И, на подъезде к Покрову, когда горловая боль стала вроде бы уходить, он увидел просветленного Ревизора.

Среди всей этой дорожно-автомобильной гоп-компании, среди высоколобых мавров-дальнобойщиков, среди узкобрючных чиновников-жигулистов, посередине пространственно-временного континуума между Москвой и Петушками, в муаровом мундире, осыпанный до пояса разнообразными орденами стоял Ревизор.
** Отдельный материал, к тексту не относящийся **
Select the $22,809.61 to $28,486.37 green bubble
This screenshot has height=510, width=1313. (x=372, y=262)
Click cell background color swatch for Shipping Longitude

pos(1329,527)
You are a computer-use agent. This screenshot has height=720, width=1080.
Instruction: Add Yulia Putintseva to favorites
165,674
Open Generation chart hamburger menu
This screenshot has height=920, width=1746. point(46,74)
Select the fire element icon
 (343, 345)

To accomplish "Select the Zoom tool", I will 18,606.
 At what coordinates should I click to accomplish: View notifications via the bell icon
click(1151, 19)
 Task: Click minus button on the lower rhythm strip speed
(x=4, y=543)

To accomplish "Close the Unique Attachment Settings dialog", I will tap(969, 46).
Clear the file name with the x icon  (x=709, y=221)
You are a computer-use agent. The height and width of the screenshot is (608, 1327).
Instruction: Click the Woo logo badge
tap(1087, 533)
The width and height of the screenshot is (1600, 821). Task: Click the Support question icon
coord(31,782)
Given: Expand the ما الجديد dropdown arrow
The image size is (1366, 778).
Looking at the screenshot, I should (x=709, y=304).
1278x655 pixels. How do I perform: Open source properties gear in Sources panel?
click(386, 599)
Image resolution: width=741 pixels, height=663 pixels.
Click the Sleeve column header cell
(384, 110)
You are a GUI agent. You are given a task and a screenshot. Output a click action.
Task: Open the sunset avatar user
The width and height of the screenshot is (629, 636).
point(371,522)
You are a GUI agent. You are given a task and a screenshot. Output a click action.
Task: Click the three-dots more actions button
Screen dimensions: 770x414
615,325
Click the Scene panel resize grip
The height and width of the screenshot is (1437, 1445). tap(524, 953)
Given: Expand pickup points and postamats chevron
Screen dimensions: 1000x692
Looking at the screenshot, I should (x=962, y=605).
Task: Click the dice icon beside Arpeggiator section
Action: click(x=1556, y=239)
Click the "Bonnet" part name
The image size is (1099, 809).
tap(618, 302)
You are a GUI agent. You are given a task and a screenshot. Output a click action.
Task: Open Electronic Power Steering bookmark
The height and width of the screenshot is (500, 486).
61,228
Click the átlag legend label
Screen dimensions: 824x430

Радость совпала с чувством уходящей боли, и Венечка напрягся мышцами живота и, упреждая свой же победный клич, попытался снять мотоциклетный шлем в приветствии, но Камаз, Камаз - автомобиль будущего, грузовик - сверхсильный трудяга, или "лорри", как его называют американцы, почти попугай по-нашему, да он и был какого-то попугайного, желто-красного цвета, сизовато дымя уже заклиненными тормозами колесами, комарино свистя уже бесполезными колодками, надвинулся своей экзотически хищной птичьей тушей, закрыл фигуры столь жданного Ревизора, обнял мотоцикл с водителем, и клубы чадящих масел объяли душу его, душу, стремящуюся в рай, называние которому "Петушки".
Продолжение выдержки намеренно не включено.